(OBJECTIVE):
Return each line of the records that contains the string "size". Case counts.
**** ITEMS
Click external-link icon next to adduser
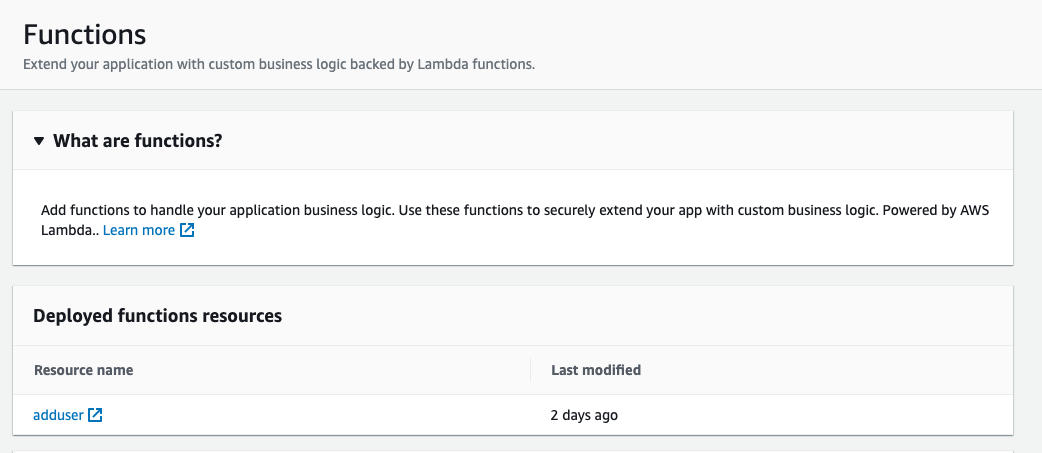Viewport: 1042px width, 453px height. (x=95, y=415)
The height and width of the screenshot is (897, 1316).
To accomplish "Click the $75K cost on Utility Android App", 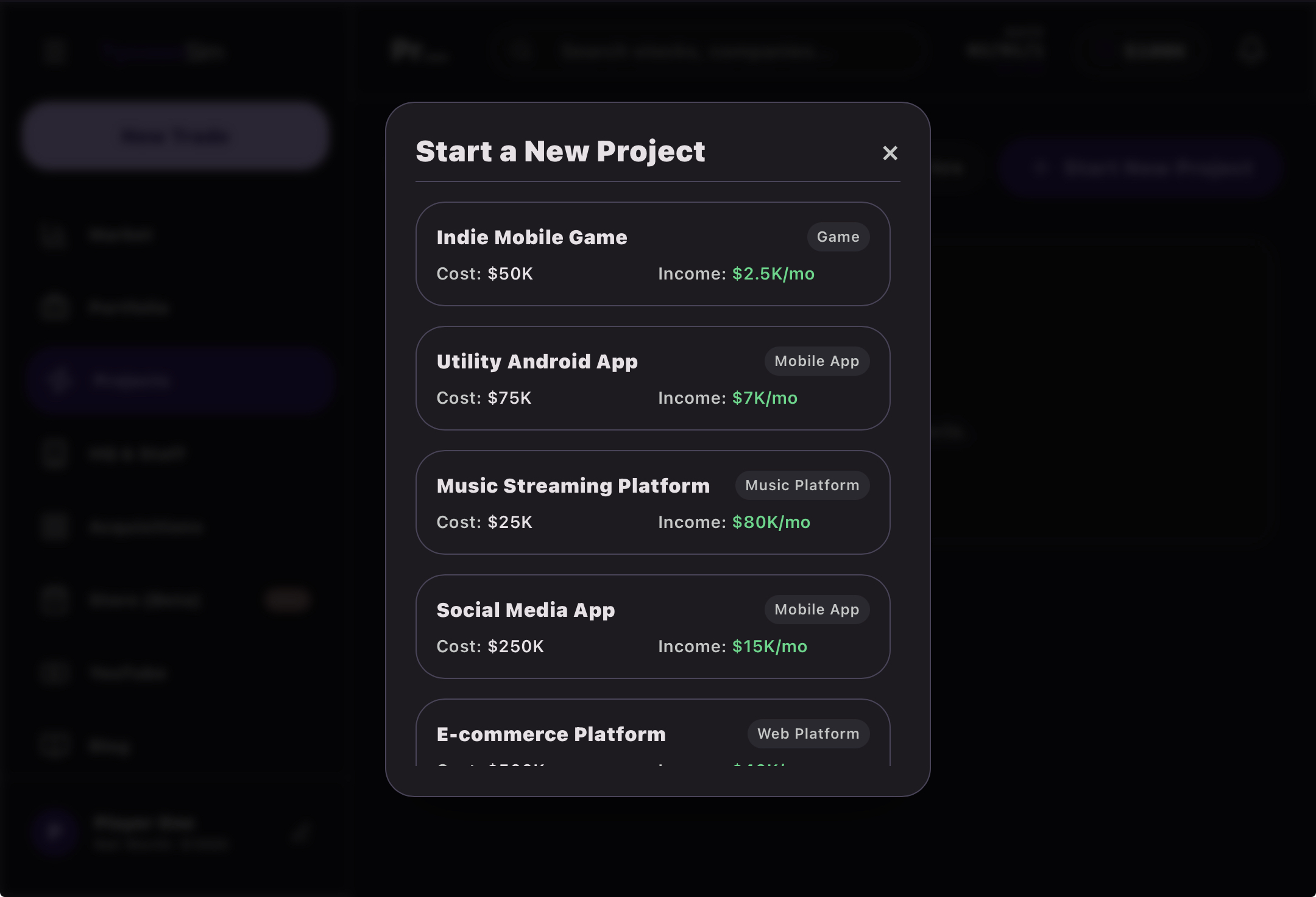I will (509, 398).
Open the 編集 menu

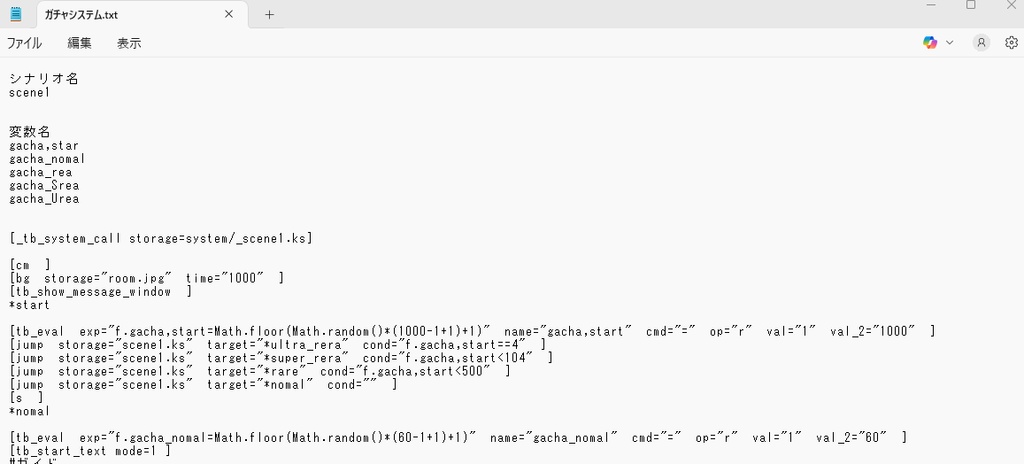point(80,43)
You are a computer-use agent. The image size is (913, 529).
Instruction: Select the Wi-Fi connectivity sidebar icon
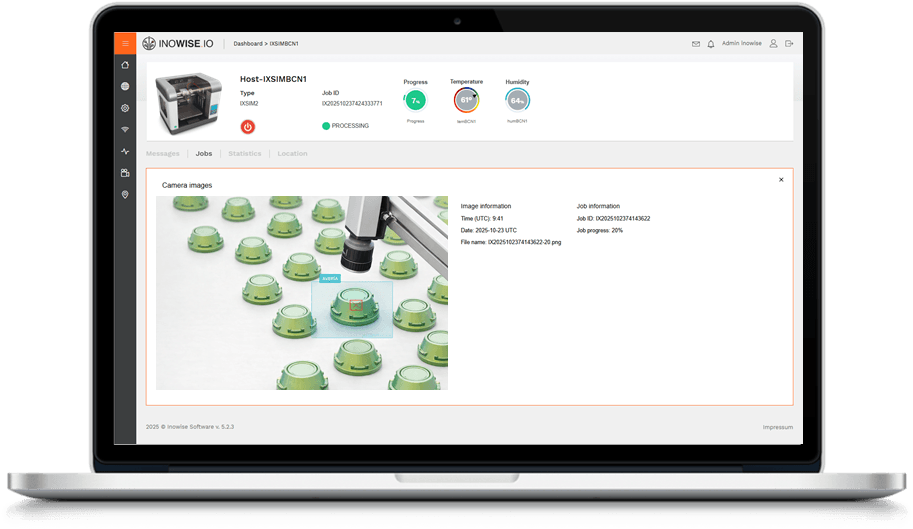[x=125, y=130]
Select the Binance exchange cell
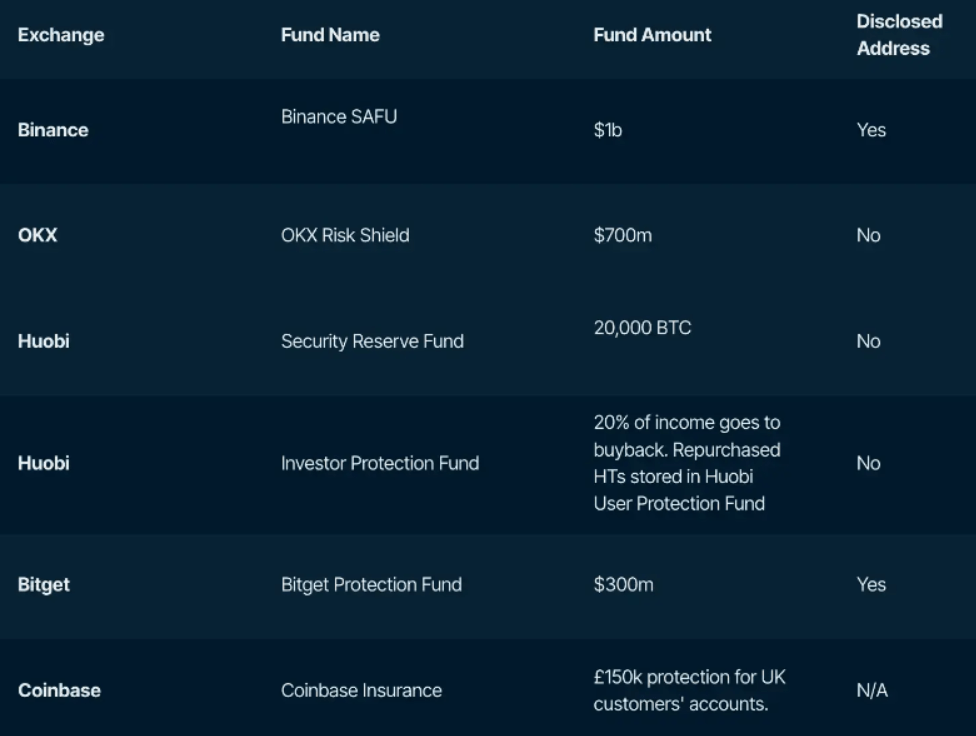This screenshot has height=736, width=976. tap(53, 130)
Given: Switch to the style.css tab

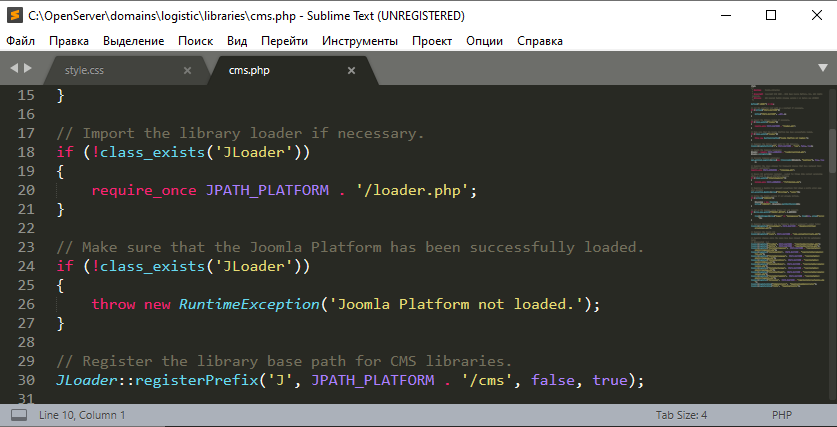Looking at the screenshot, I should 85,71.

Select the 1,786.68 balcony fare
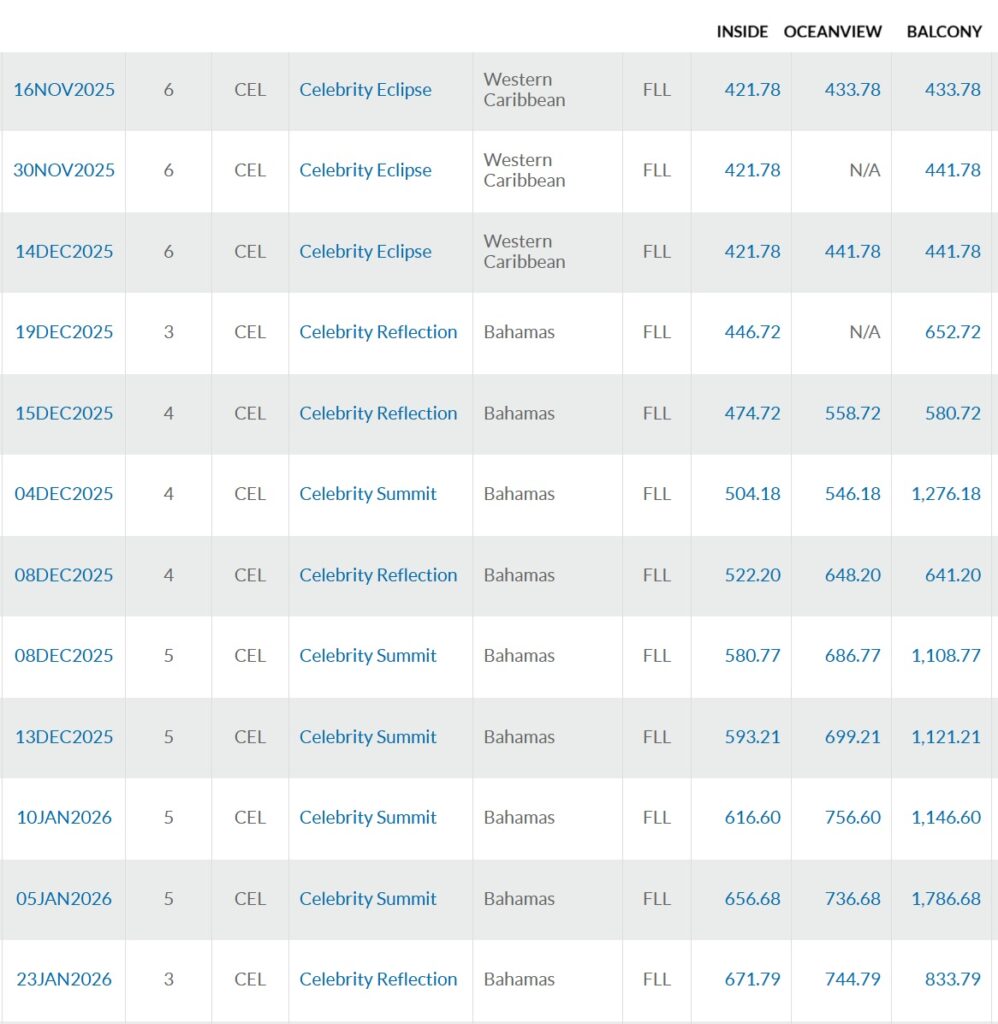pos(946,899)
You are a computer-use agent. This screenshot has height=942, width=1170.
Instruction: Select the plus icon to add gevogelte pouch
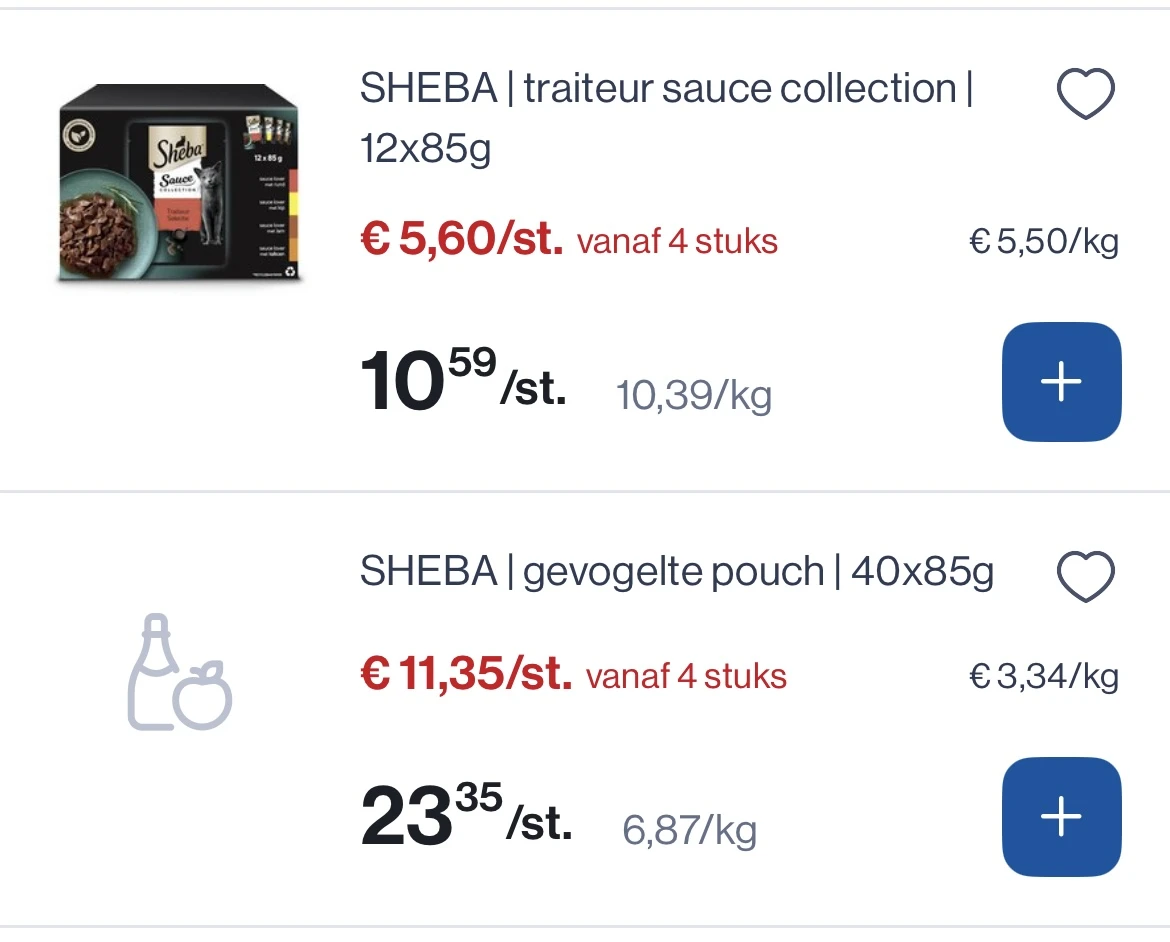(x=1062, y=816)
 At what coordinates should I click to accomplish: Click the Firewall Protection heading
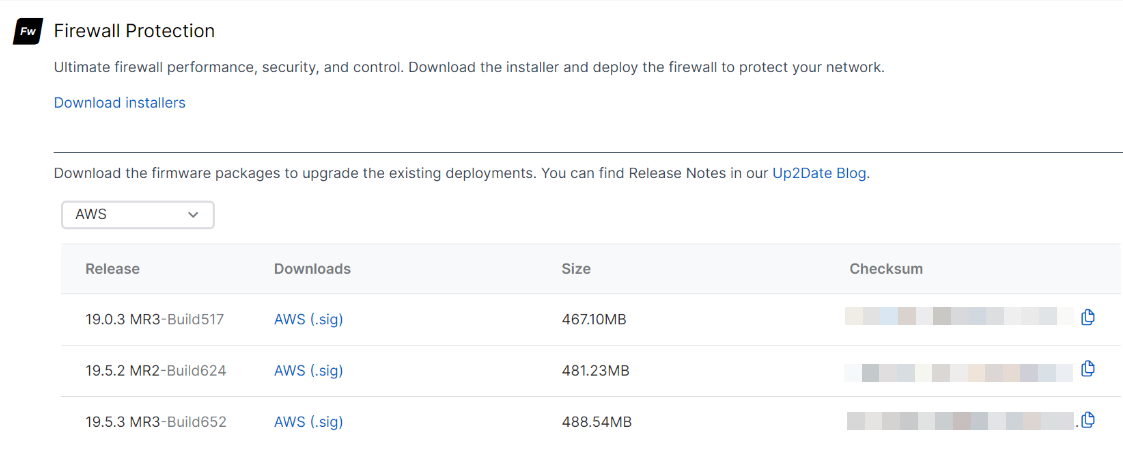pos(134,31)
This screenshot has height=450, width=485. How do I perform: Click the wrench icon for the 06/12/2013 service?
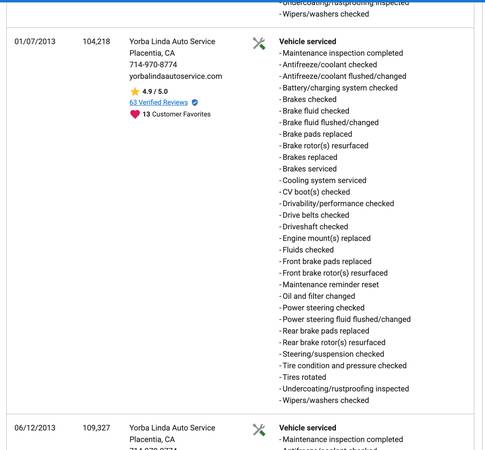click(x=259, y=430)
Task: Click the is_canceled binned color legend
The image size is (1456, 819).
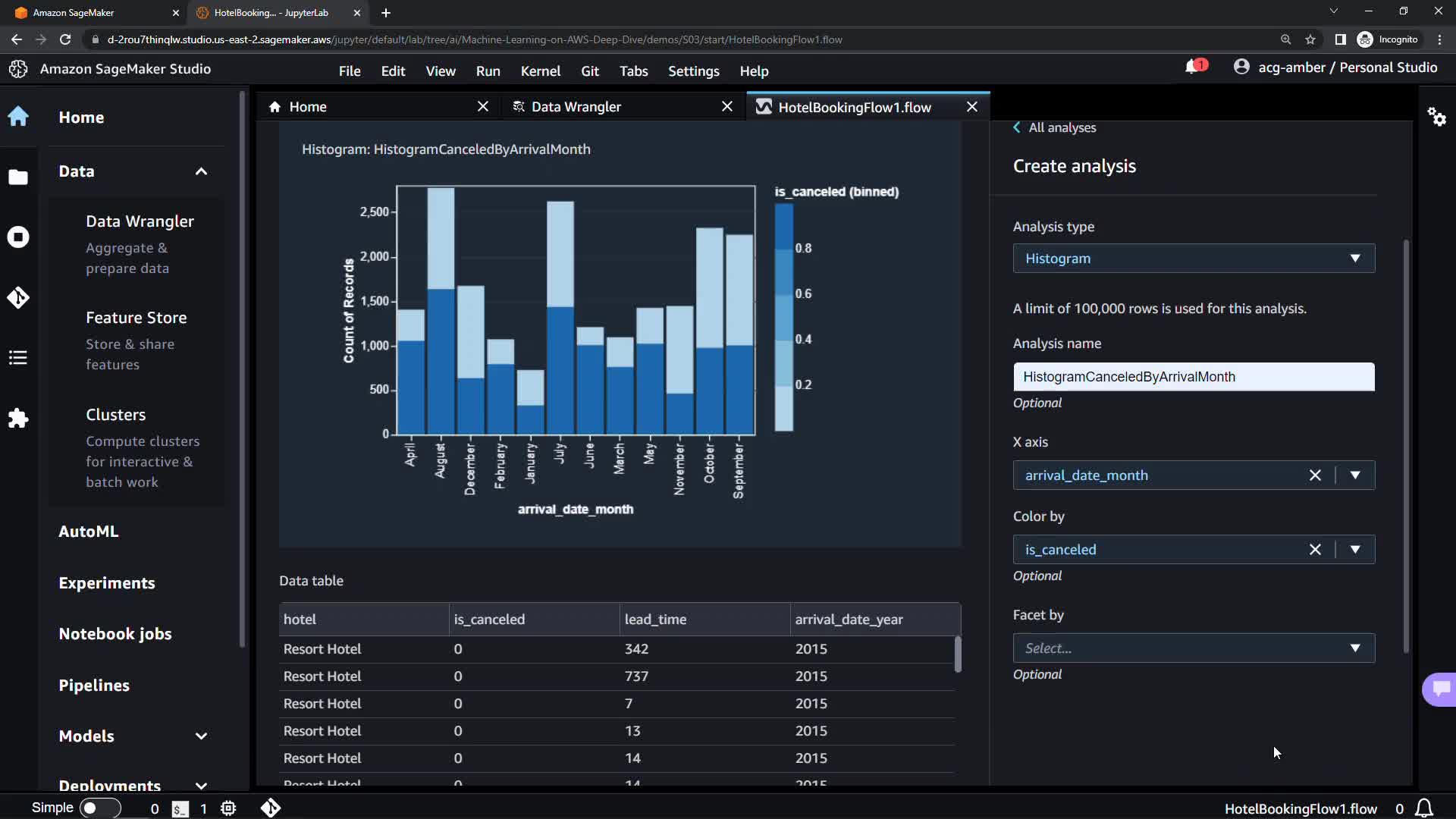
********
(REPLY TO THE EXERCISE):
You are a computer-use agent. The image size is (913, 529).
The image size is (1456, 819).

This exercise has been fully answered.